OBOE
The dramatic-abstract of Thea Musgrave's music as influenced by serialism
Thea Musgrave
Genre: Concerto
Thea Musgrave is a Scottish-American composer whose formative years fell on the mid-1950s when revolutionary musical trends such as serialism and chromaticism became the driving force of modern art. After receiving a musical education at Edinburgh University, she spent four years in Paris honing her mastery of composition under the guidance of legendary teacher Nadia Boulanger.
In her search for a style that would fully suit her idiom, Thea Musgrave studied innovative musical forms and compositional methods by interacting with leading theorists of her time including Arnold Schoenberg, Anton Webern, and Aaron Copland. A balanced combination of classical techniques and modern trends in composition allowed her to develop a significant orchestration style that she herself calls dramatic-abstract.

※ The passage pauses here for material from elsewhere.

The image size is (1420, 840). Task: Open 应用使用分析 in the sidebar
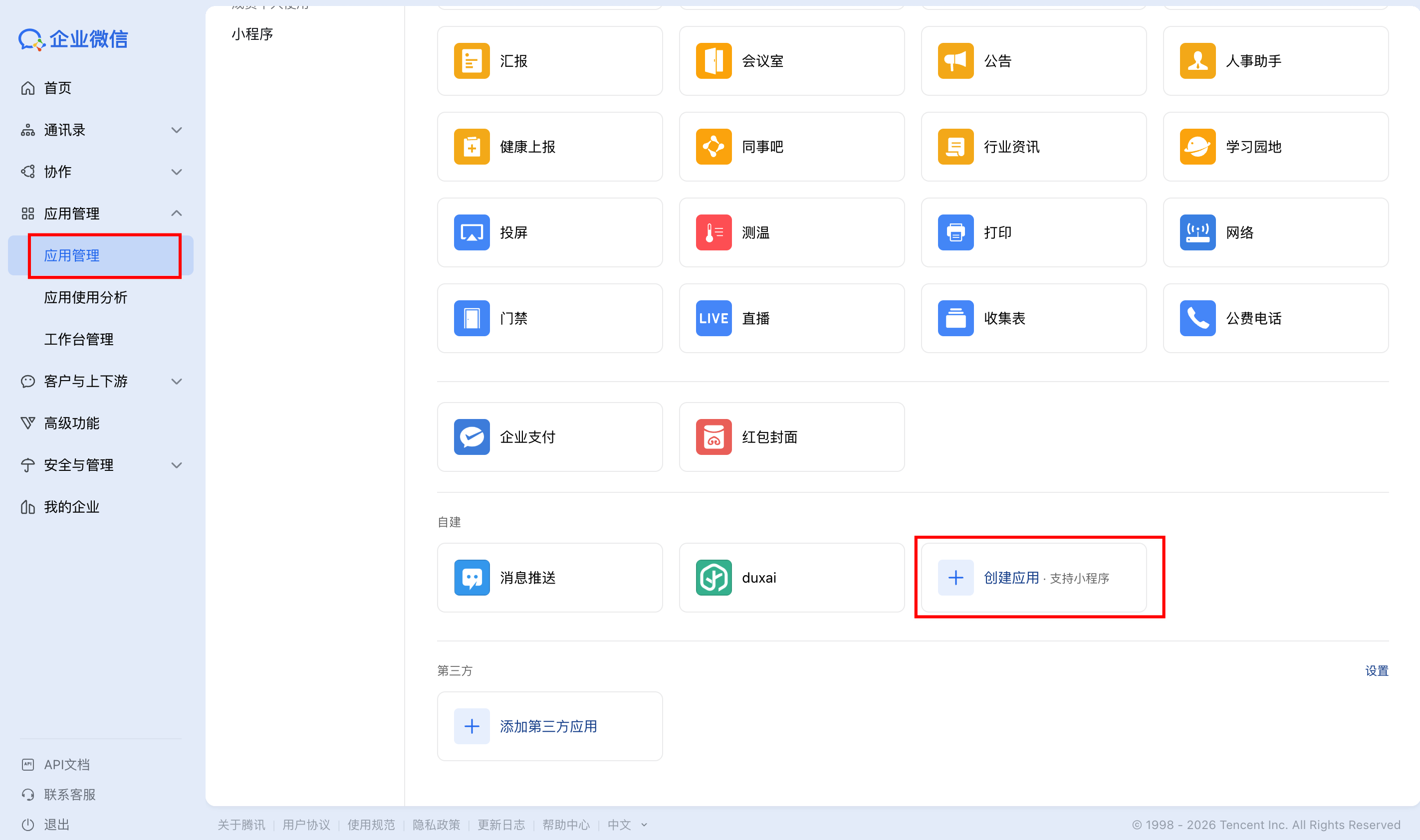[85, 297]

Continuous experiments and constant search for new forms touched not only Thea Musgrave's composition process, but the very nature of her performance which sometimes goes beyond the established concepts of where the musicians sit in the orchestra. In 1969 Clarinet Concerto, the clarinetist does not sit still and constantly wanders between different groups of musicians organizing something like a jam session, while in her 1971 Concerto for Horn, orchestral trumpeters are located around the perimeter of the auditorium to involve the audience in a dialogue of brass and orchestra.
Critics were rather skeptical about Thea Musgrave's early works, as evidenced by the incident at Concerto for Horn premiere when one reviewer asked, "Do they have to lock the doors to stop people leaving at the sound of this contemporary music?" One of the trumpeters answered him, "There’s a horn player at every exit so no one can leave!"
Listen to Thea Musgrave's 1994 Helios for oboe and orchestra performed by Nicholas Daniel with Scottish Chamber Orchestra:
Over the years, the innovative composer methods of the mid-20th century won both the acclaim of critics and listeners, putting forward Thea Musgrave's music to leading roles. She has been the recipient of numerous honors including the appointment of a Commander of the Order of the British Empire in 2002.